Centromeric repeats demonstrate rapid evolutionary characteristics, contributing to the high degree of species specificity of centromeres (Naish et al. 2021). In plants, centromeres consist of a large number of repetitive DNA sequences, primarily including tandem repeats (TRs), long terminal repeat retrotransposons (LTR-RTs), and low-copy sequences (Comai et al. 2017; Plohl et al. 2014; Zhou et al. 2022). TRs represent the predominant component of centromeres in most plants. For instance, the Arabidopsis thaliana centromeres comprise TRs with a repeating unit of 180 bp (Naish et al. 2021; Wlodzimierz et al. 2023), while certain crops like rice (Oryza sativa L.), maize (Zea mays L.), and sugarcane (Saccharum officinarum L.) have TRs with repeating units as large as 140–156 bp (Hiatt et al. 2002; Huang et al. 2021; Zhang et al. 2017). LTR-RTs also play a vital role in the formation of centromeres. In Arabidopsis, the LTR-RTs ATHILA (Ty3/gypsy) and TR CEN180 are interspersed in centromeres, collectively constituting the central domain of the centromere (Naish et al. 2021). Similarly, rice centromeres harbor a significant number of LTR-RTs, such as centromere-specific retrotransposons of rice (CRR) and TR CentO (Song et al. 2021).

Notably, the aforementioned repetitive sequences, serving as primary structures of DNA, can both form the secondary structures of the canonical right-handed B-form double helix and atypical DNA structures like the G-quadruplex (G4) (Crespi and Ariel 2022; Liu et al. 2023). In addition to their involvement in gene expression (Fang et al. 2019; Gonzalo et al. 2022) and telomere maintenance (Miglietta et al. 2020), these non-B-form DNA secondary structures are associated with the deletion and inversion of fragments of centromeres (Liu et al. 2023). However, the connection between secondary and primary structures in centromeres remains largely unknown. Therefore, understanding TRs or LTR-RTs as the primary structural elements of centromeres is crucial for analyzing the composition, structure, and evolution of centromeres. To advance this knowledge, it is essential to develop more sophisticated methods to explore the repetitive sequences in plant centromeres.

Insights into centromeric repeats in most plants can now be revealed through various techniques, including chromatin immunoprecipitation sequencing (ChIP-seq) (Song et al. 2021; Su et al. 2019; Yang et al. 2018; Zhao et al. 2023), repetitive sequence analysis (Song et al. 2023), and new long-read DNA sequencing technologies (Deng et al. 2022; Hou et al. 2022; Naish et al. 2021; Nie et al. 2021). The utilization of anti-CenH3 antibodies in ChIP-seq has facilitated the determination of the sequence and localization of centromeres in wheat (Triticum aestivum L.) (Zhao et al. 2023), rice (Song et al. 2021), and oat (Avena sativa L.) (Liu et al. 2023). The advancement of longer and more accurate sequencing reads made it possible to construct complete genome assemblies in centromeres (Naish et al. 2021; Zhang et al. 2023). Although complete genomes have been achieved in a few species through gapless telomere-to-telomere (T2T) sequence assemblies (Belser et al. 2021; Giguere et al. 2022; Liu et al. 2020; Nurk et al. 2022; Zhang et al. 2022), completely assembling repetitive sequences containing numerous DNA elements remains challenging in most plants (Liu et al. 2022; Navratilova et al. 2022; Zhou et al. 2020).

== == ==

■ ACTIVITIES:
a – For the passage on plant centromeric repeats, decide whether each statement agrees with it. Give yes or no for each and quote the words that settle it. (i) The TRs in Arabidopsis thaliana centromeres have a repeating unit of 180 bp. (ii) The link between secondary and primary structures in centromeres is well understood. (iii) Fully assembling repetitive sequences is now easy in most plants.
b – Pick up the passage on plant centromeric repeats after its last sentence and carry it on.
The records are separate material and have nothing to do with the passage on plant centromeric repeats.

== == ==

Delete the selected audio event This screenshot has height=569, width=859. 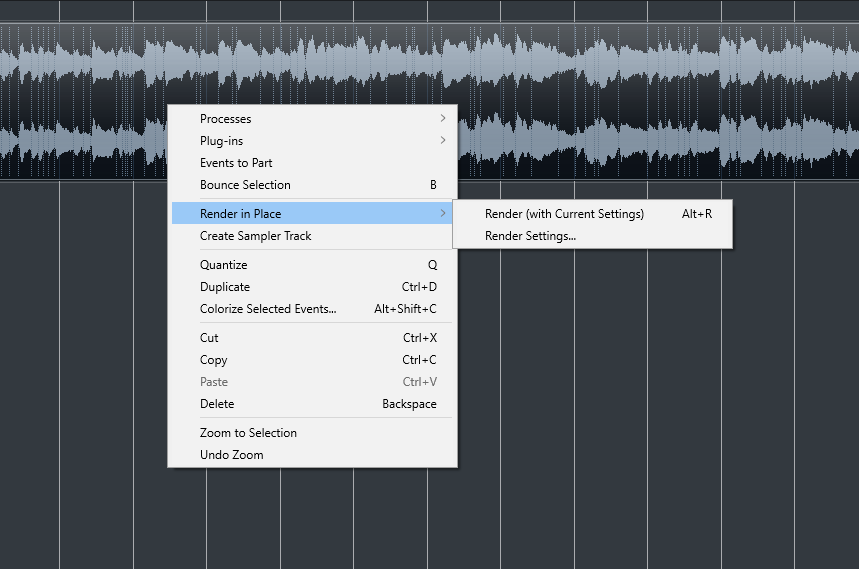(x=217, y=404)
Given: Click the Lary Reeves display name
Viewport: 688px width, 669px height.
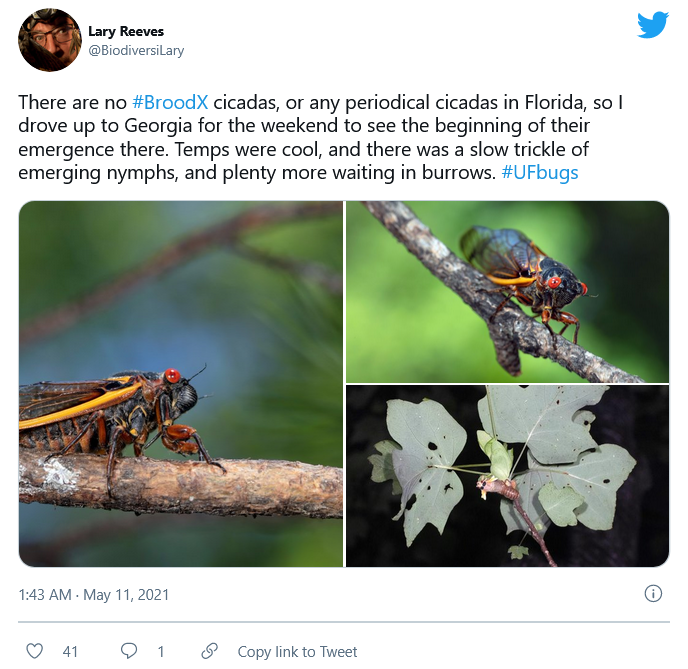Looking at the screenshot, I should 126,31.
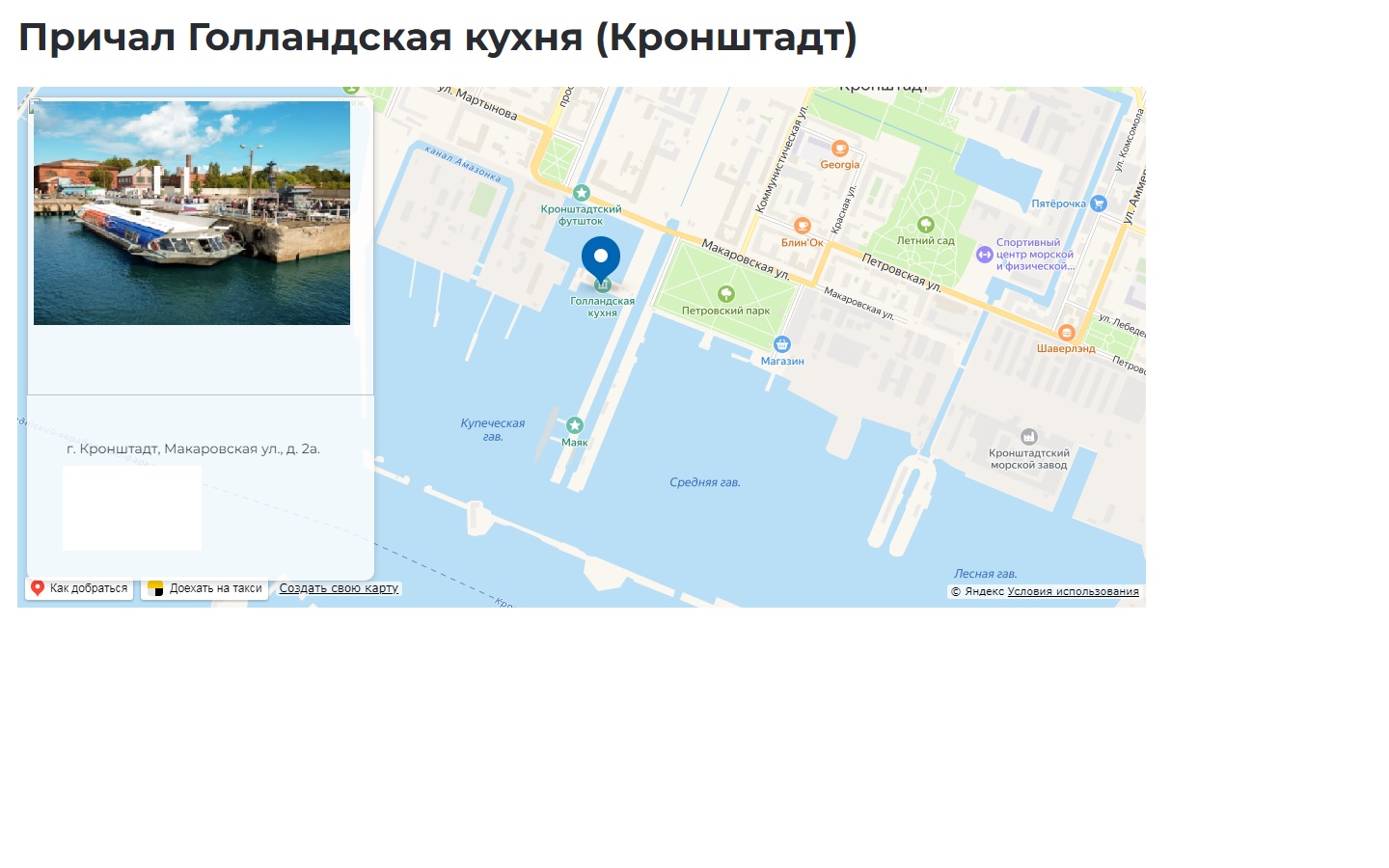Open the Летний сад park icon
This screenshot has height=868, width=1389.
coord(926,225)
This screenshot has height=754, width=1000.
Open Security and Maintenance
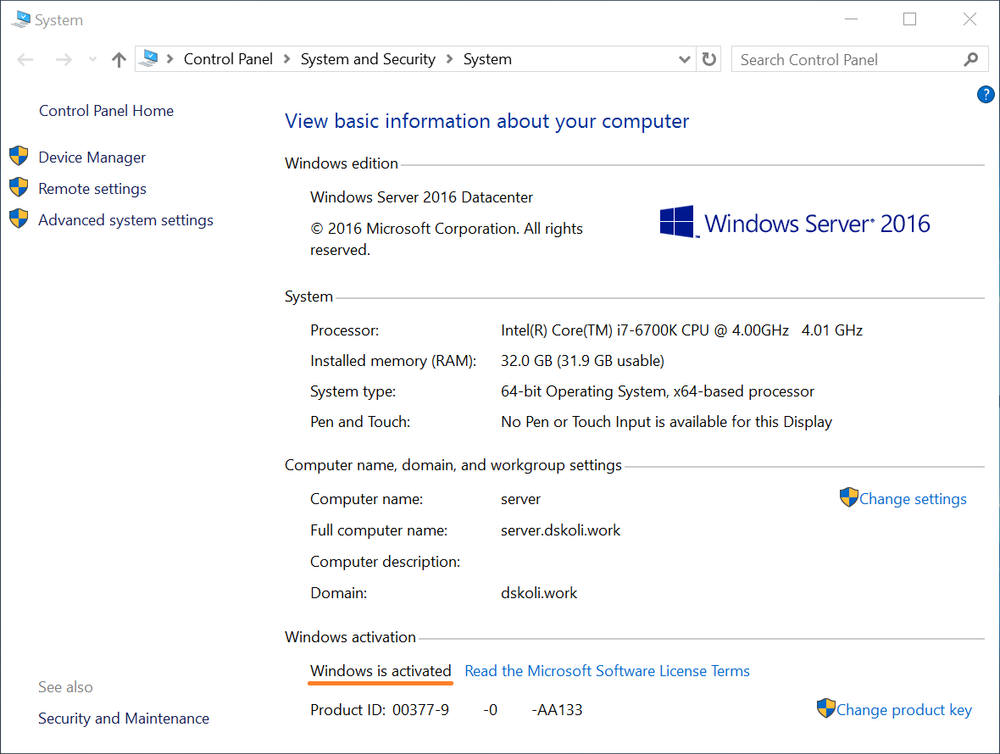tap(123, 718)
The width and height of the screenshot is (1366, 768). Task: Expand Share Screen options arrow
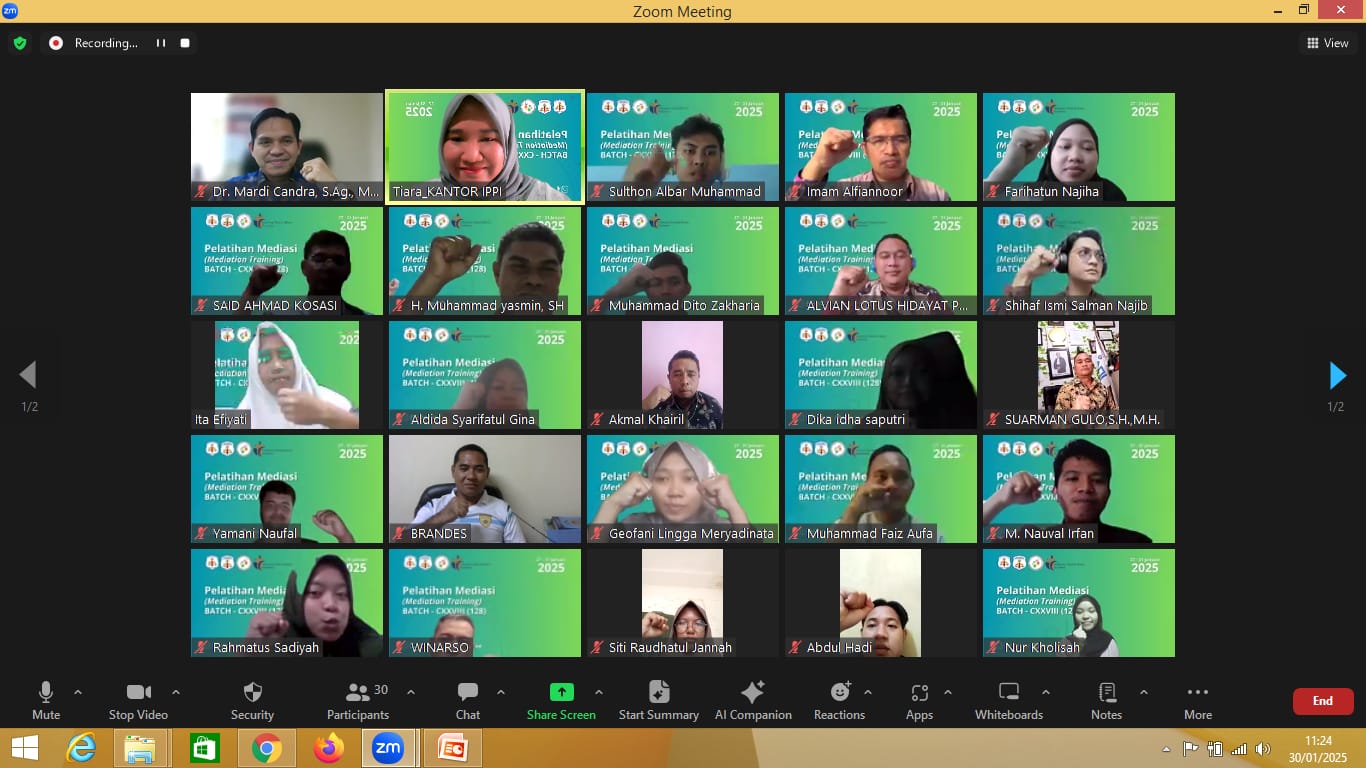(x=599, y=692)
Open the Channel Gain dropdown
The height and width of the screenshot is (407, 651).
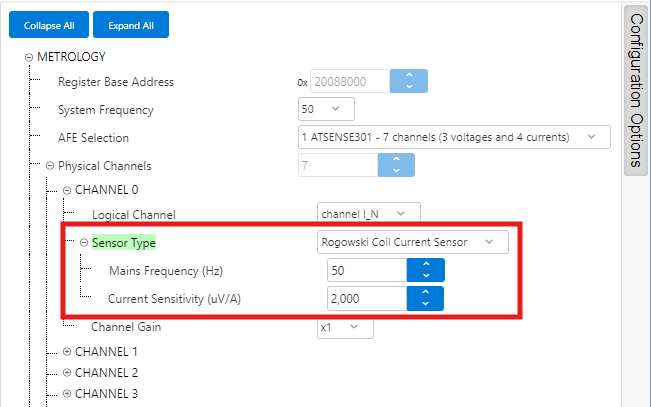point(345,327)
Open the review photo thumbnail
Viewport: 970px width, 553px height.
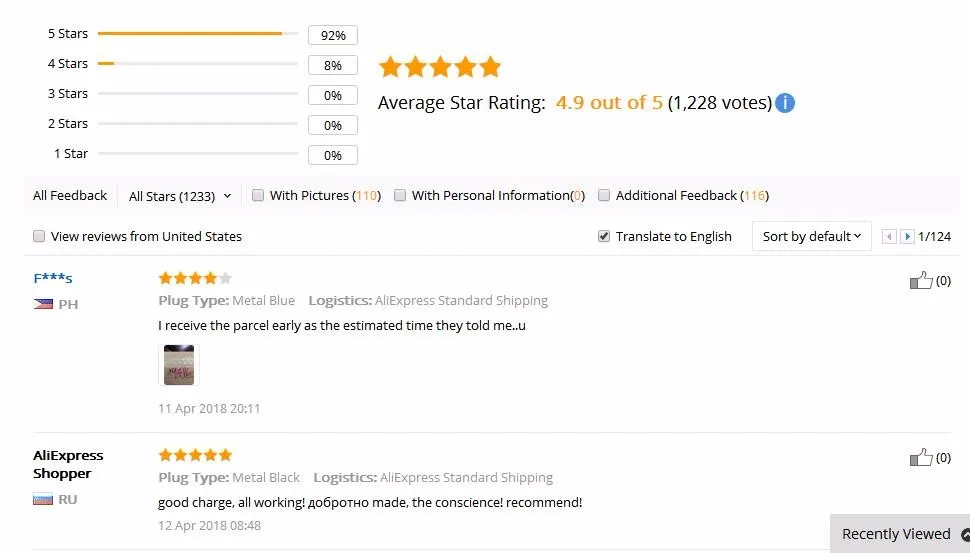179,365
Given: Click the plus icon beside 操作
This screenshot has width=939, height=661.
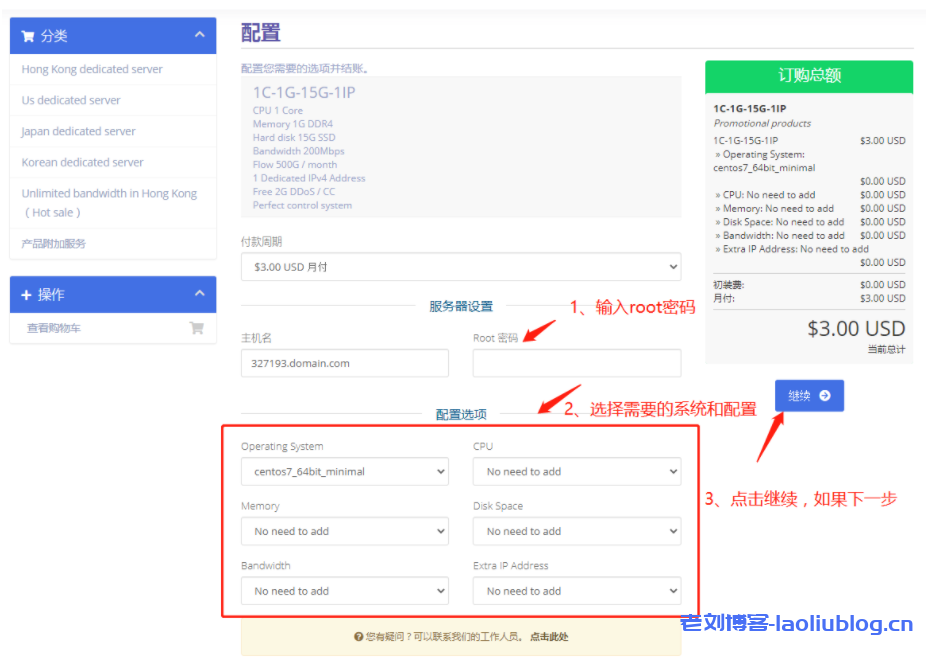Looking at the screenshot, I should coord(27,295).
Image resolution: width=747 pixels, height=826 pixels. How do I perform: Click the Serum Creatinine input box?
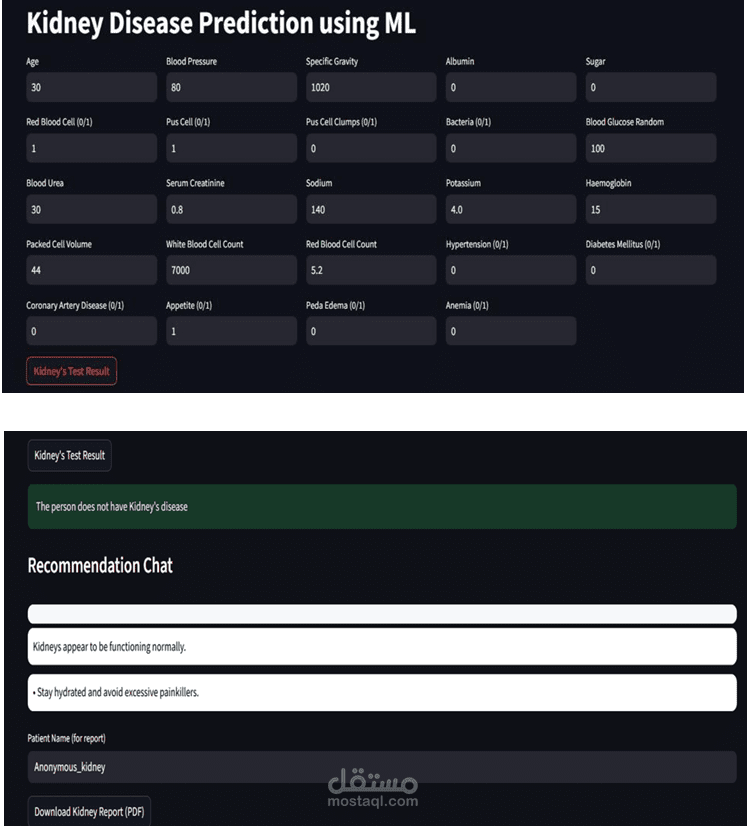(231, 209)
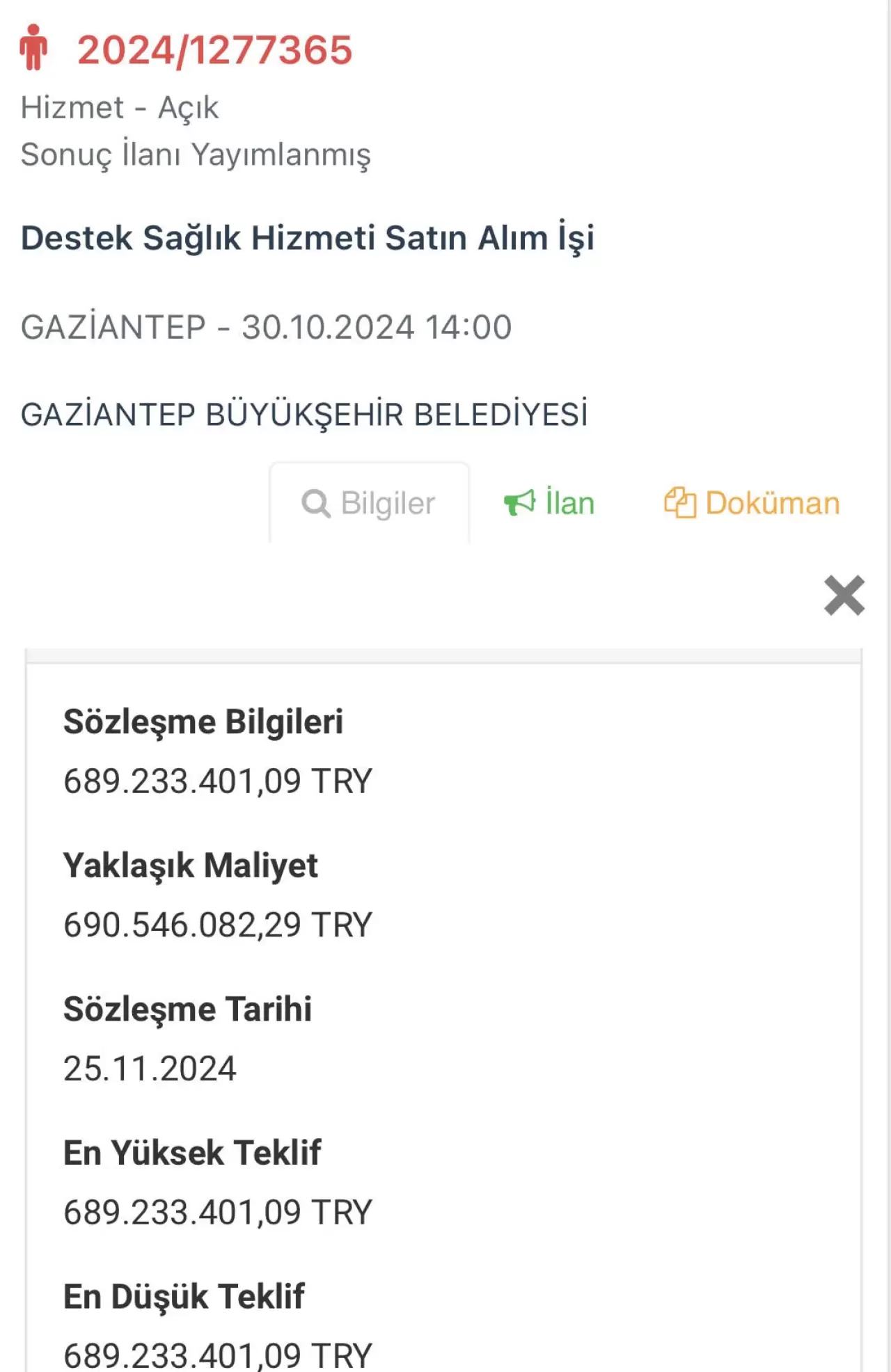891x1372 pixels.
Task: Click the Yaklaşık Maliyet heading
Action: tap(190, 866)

== == ==

■ RESPONSES TO THE EXERCISE:
a –
(i) Yes: "the Arabidopsis thaliana centromeres comprise TRs with a repeating unit of 180 bp"
(ii) No: "the connection between secondary and primary structures in centromeres remains largely unknown"
(iii) No: "completely assembling repetitive sequences containing numerous DNA elements remains challenging in most plants"

b –
Citrus sinensis (sweet orange) is the most widely cultivated citrus species globally and ranks among the top-selling fresh fruits (Xu et al. 2013). Despite three generations of C. sinensis sequencing efforts (Wang et al. 2021; Xu et al. 2013), gaps in the genome still persist, particularly in regions rich in repetitive sequences (Song et al. 2023). To address this, our study focused on determining the centromeric regions of C. sinensis using a combination of ChIP-seq with a C. sinensis CenH3 antibody (CsCenH3-ChIP-seq) and centromere-specific bacterial artificial chromosome-3a sequencing (BAC-3a-seq). Through genome-wide BLAST analysis, we identified 23 centromeric candidate repeats, among which five TRs and nine LTR-RTs were found to be specific to C. sinensis centromeres. Additionally, colocalization analysis of CsCenH3-ChIP-seq and the centromeric repeat (named CL) from the published reference (Song et al. 2023) provided insights into the centromeric evolution event in C. sinensis. Moreover, we analyzed the DNA G4 structures of the centromeric repeats. Our findings contribute valuable information regarding the centromeric composition and the identification of centromere-specific molecular markers in C. sinensis.

Materials and methods

Chromosome preparation

Root tips from C. sinensis were cultivated in the dark for 10 days to facilitate chromosome preparation. The process of chromosome preparation followed established protocols as described in the literature (Song et al. 2023).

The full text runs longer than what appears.